強度が強く、剛性が高い一方、成形に比較的時間がかかる熱硬化CFRPと、成形性がよく短時間で成形できる熱可塑CFRPの使い分けが、EVには重要だという。最も単純な使い分けは、乗員スペース(サバイバルゾーン)に熱硬化CFRPを使い、車体前後のクラッシャブルゾーンには衝突エネルギーを吸収するため、熱可塑CFRPを使うというものだ。「実際には、熱可塑CFRPの力学特性と成形性は相反する性質を持ちさまざまな組み合わせを作り出せる。熱硬化CFRPや射出材と併せて、EVの設計段階から自動車メーカーと求められる強度などを細かく詰める必要がある」(梁井氏)。
熱可塑CFRPを使うか、熱硬化CFRPを使うかを選択する以外にも、設計に関係する材料の性質がある。

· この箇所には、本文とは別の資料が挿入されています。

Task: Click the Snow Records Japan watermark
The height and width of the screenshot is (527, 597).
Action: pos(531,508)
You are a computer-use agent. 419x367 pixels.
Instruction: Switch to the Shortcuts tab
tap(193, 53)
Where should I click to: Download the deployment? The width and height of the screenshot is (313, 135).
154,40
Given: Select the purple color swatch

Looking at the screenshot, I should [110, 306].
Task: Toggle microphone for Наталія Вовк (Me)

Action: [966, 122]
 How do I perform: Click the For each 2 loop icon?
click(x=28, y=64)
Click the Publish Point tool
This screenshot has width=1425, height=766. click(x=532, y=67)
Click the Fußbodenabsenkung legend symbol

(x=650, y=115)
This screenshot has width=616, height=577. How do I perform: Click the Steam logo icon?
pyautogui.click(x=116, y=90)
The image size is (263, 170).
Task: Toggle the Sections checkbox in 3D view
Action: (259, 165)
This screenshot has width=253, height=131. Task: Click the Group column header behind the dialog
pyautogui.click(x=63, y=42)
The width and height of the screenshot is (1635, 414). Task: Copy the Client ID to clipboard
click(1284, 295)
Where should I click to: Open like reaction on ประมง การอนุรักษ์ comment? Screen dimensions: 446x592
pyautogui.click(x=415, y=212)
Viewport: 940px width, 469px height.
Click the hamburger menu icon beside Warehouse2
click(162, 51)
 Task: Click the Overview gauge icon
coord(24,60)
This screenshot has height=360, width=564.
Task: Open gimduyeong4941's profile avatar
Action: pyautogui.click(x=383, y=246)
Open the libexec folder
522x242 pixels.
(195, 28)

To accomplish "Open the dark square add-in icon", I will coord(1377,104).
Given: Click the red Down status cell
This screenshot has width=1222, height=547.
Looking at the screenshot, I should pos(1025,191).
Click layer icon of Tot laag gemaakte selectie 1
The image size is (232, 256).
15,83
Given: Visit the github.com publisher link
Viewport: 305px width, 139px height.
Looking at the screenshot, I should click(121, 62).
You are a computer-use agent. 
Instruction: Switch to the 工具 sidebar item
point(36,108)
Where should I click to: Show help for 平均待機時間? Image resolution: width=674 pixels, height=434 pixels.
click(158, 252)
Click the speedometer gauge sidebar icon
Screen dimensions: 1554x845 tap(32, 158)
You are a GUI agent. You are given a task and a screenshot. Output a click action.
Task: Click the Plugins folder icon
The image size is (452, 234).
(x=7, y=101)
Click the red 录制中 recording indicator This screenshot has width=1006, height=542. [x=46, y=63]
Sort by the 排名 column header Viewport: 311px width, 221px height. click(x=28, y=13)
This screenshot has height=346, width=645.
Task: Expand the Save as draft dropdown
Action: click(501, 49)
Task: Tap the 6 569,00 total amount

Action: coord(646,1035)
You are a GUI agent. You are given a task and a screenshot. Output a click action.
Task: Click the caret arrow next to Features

CFRPは製造時に炭素繊維の糸の方向を制御することで、強度に異方性を持たせることができる。例えば、プロペラシャフトであればねじれ方向などに強度を持たせ、CNG(圧縮天然ガス)タンクであれば膨張方向に強度を持たせる(図4)。
プロペラシャフトやCNGタンクなどのような部品に限らず、平面状の部品であってもEVのボディにはねじれなど複雑な力がかかる(図5)。これをEV開発時から共同設計し、材料の使用量を引き下げながら、強度を保つ取り組みが重要だ*4)。
*4)このような取り組みを進めるため、同社は名古屋にオートモーティブセンターを置いている。2011年7月には上海にもオートモーティブセンターを設置した。